Re: [PATCH v2] irqchip/gic-v3-its: Add workaround for ThunderX2 erratum #174
From: Jayachandran C
Date: Sun Jan 21 2018 - 02:01:10 EST
On Thu, Jan 18, 2018 at 10:58:20AM +0530, Ganapatrao Kulkarni wrote:
> This erratum is observed on the ThunderX2 GICv3 ITS. When a
> MOVI command is used to change affinity of a LPI to a collection/cpu
> on another node, the LPI is not delivered to the cpu.

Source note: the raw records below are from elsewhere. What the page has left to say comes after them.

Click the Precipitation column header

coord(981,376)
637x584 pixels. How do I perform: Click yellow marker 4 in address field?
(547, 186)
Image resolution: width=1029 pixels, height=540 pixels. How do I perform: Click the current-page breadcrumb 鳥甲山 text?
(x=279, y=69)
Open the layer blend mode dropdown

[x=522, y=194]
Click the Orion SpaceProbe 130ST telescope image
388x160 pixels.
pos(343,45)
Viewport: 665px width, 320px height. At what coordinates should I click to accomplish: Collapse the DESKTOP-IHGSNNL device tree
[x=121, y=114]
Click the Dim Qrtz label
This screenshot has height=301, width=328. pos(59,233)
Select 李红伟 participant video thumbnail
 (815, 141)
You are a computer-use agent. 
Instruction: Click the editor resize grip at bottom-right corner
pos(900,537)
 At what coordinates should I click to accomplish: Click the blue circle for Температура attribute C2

> An additional INV command is required after the MOVI to deliver
> the LPI to the new destination.
>
> If we add INV after MOVI, there is a chance that we lose LPIs which
> are raised when the affinity is changed. So for now, adding workaround fix
> to disable inter node affinity change.
>
> Signed-off-by: Ganapatrao Kulkarni <ganapatrao.kulkarni@xxxxxxxxxx>
> ---
>
> v2: Added workaround to avoid inter node affinity change.
>
> v1: Initial patch
>
> Documentation/arm64/silicon-errata.txt | 1 +
> arch/arm64/Kconfig | 10 ++++++++++
> drivers/irqchip/irq-gic-v3-its.c | 21 ++++++++++++++++++++-
> 3 files changed, 31 insertions(+), 1 deletion(-)
>
> diff --git a/Documentation/arm64/silicon-errata.txt b/Documentation/arm64/silicon-errata.txt
> index fc1c884..fb27cb5 100644
> --- a/Documentation/arm64/silicon-errata.txt
> +++ b/Documentation/arm64/silicon-errata.txt
> @@ -63,6 +63,7 @@ stable kernels.
> | Cavium | ThunderX Core | #27456 | CAVIUM_ERRATUM_27456 |
> | Cavium | ThunderX Core | #30115 | CAVIUM_ERRATUM_30115 |
> | Cavium | ThunderX SMMUv2 | #27704 | N/A |
> +| Cavium | ThunderX2 ITS | #174 | CAVIUM_ERRATUM_174 |
> | Cavium | ThunderX2 SMMUv3| #74 | N/A |
> | Cavium | ThunderX2 SMMUv3| #126 | N/A |
> | | | | |
> diff --git a/arch/arm64/Kconfig b/arch/arm64/Kconfig
> index c9a7e9e..0dbf3bd 100644
> --- a/arch/arm64/Kconfig
> +++ b/arch/arm64/Kconfig
> @@ -461,6 +461,16 @@ config ARM64_ERRATUM_843419
>
> If unsure, say Y.
>
> +config CAVIUM_ERRATUM_174
> + bool "Cavium ThunderX2 erratum 174"
> + default y
> + help
> + Cavium ThunderX2 dual socket systems may loose interrupts
> + on affinity change to a cpu on other node.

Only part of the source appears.